CURRENT WORK ITEM - PREVIEW ONLY

UrlCrackW

This function breaks a URL into components: a scheme, user name, password, host name, port number, URL path and extra information.

Declaration

BOOL
UrlCrackW (
    LPWSTR lpszUrl,
    DWORD dwUrlLength,
    DWORD dwFlags,
    SHURL_COMPONENTSW *lpUrlComponents);

Since the SHURL_COMPONENTSW structure appears to be used only for this function, its format is as well given here:

typedef struct {
    DWORD dwStructSize;
    LPWSTR lpszScheme;
    DWORD dwSchemeLength;
    SHINTERNET_SCHEME nScheme;          // enum, see below
    LPWSTR lpszHostName;
    DWORD dwHostNameLength;
    SHINTERNET_PORT nPort;              // WORD
    LPWSTR lpszUserName;
    DWORD dwUserNameLength;
    LPWSTR lpszPassword;
    DWORD dwPasswordLength;
    LPWSTR lpszUrlPath;
    DWORD dwUrlPathLength;
    LPWSTR lpszExtraInfo;
    DWORD dwExtraInfoLength;
} SHURL_COMPONENTSW;

The same applies to the SHINTERNET_SCHEME enumeration:

typedef enum {
    SHINTERNET_SCHEME_UNKNOWN           = -1,
    SHINTERNET_SCHEME_FTP               = 1,
    SHINTERNET_SCHEME_GOPHER,           // 2
    SHINTERNET_SCHEME_HTTP,             // 3
    SHINTERNET_SCHEME_HTTPS,            // 4
    SHINTERNET_SCHEME_FILE,             // 5
    SHINTERNET_SCHEME_NEWS,             // 6
    SHINTERNET_SCHEME_MAILTO,           // 7
    SHINTERNET_SCHEME_SOCKS,            // 8
    SHINTERNET_SCHEME_JAVASCRIPT,       // 9
    SHINTERNET_SCHEME_VBSCRIPT,         // 10
    SHINTERNET_SCHEME_RES,              // 11
} SHINTERNET_SCHEME;

Parameters

The lpszUrl argument is the address of the URL that is to be cracked. Beware that this URL may be corrupted by the function.

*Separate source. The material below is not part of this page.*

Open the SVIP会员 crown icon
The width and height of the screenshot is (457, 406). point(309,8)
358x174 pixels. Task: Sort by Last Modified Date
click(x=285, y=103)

The dwUrlLength argument is either a count of Unicode characters for the URL (not needing a terminating null), else is zero to denote that the URL is a null-terminated Unicode string.

The dwFlags argument provides bit flags that vary the treatment of escape sequences. Valid flags are ICU_DECODE (0x10000000) and ICU_ESCAPE (0x80000000).

The lpUrlComponents argument is the address of a SHURL_COMPONENTSW structure that describes what components are wanted and where they are to be returned, and which receives information about them. The dwStructSize member should be set in advance to the size of the structure. Among the other members are pointer-and-length pairs, one for each component other than the port number. These too must be set in advance, as described in the next paragraphs. No initialisation is required for the nScheme and nPort members.

Pointers and Lengths

In general, a pointer-and-length pair in the URL_COMPONENTSW structure describe a buffer for receipt of the corresponding component. The length is counted in Unicode characters. The buffer should allow sufficient space for the component as a null-terminated Unicode string. A length of zero ensures that the buffer will be considered too small for receipt of the component.

The pointer may be NULL and the length zero to indicate that there is no buffer and that the corresponding component is not wanted.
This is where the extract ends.